Umbilical cord and bone marrow mesenchymal stem cell seeding on macroporous calcium phosphate for bone regeneration in rat cranial defects

• Published in: Biomaterials Vol. 34; no. 38; pp. 9917 - 9925
• Main Authors: Chen, Wenchuan, Liu, Jun, Manuchehrabadi, Navid, Weir, Michael D, Zhu, Zhimin, Xu, Hockin H.K
• Format: Journal Article
• Language: English
• Published: Netherlands Elsevier Ltd 01.12.2013
• Subjects: Advanced Basic Science; Athymic rats; Bone Marrow Cells - cytology; Bone regeneration; Bone Regeneration - physiology; Calcium phosphate cement; Calcium Phosphates - chemistry; Cell Differentiation - physiology; Cells, Cultured; Collagen Type I - genetics; Collagen Type I - metabolism; Core Binding Factor Alpha 1 Subunit - genetics; Core Binding Factor Alpha 1 Subunit - metabolism; Critical-sized cranial defect; Dentistry; Humans; Mesenchymal Stromal Cells - cytology; Microscopy, Electron, Scanning; Osteocalcin - genetics; Osteocalcin - metabolism; Reverse Transcriptase Polymerase Chain Reaction; RGD; Skull; Stem cells; Stem Cells - cytology; Tissue Scaffolds - chemistry; Umbilical Cord - cytology; X-Ray Microtomography; Critical-sized cranial defect; Calcium phosphate cement; Athymic rats; Bone regeneration; RGD; Stem cells
• ISSN: 0142-9612; 1878-5905
• DOI: 10.1016/j.biomaterials.2013.09.002

Abstract Human umbilical cord mesenchymal stem cells (hUCMSCs) are inexhaustible and can be harvested at a low cost without an invasive procedure.

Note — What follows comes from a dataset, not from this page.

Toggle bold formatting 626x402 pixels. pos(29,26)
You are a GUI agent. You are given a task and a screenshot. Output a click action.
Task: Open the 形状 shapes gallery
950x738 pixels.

However, there has been no report on comparing hUCMSCs with human bone marrow MSCs (hBMSCs) for bone regeneration in vivo . The aim of this study was to investigate hUCMSC and hBMSC seeding on macroporous calcium phosphate cement (CPC), and to compare their bone regeneration in critical-sized cranial defects in rats. Cell attachment, osteogenic differentiation and mineral synthesis on RGD-modified macroporous CPC were investigated in vitro . Scaffolds with cells were implanted in 8-mm defects of athymic rats. Bone regeneration was investigated via micro-CT and histological analysis at 4, 12, and 24 weeks. Three groups were tested: CPC with hUCMSCs, CPC with hBMSCs, and CPC control without cells. Percentage of live cells and cell density on CPC in vitro were similarly good for hUCMSCs and hBMSCs. Both cells had high osteogenic expressions of alkaline phosphatase, osteocalcin, collagen I, and Runx2. Bone mineral density and trabecular thickness in hUCMSC and hBMSC groups in vivo were greater than those of CPC control group. New bone amount for hUCMSC-CPC and hBMSC-CPC constructs was increased by 57% and 88%, respectively, while blood vessel density was increased by 15% and 20%, than CPC control group at 24 weeks. hUCMSC-CPC and hBMSC-CPC groups generally had statistically similar bone mineral density, new bone amount and vessel density. In conclusion, hUCMSCs seeded on CPC were shown to match the bone regeneration efficacy of hBMSCs in vivo for the first time. Both hUCMSC-CPC and hBMSC-CPC constructs generated much more new bone and blood vessels than CPC without cells. Macroporous RGD-grafted CPC with stem cell seeding is promising for craniofacial and orthopedic repairs.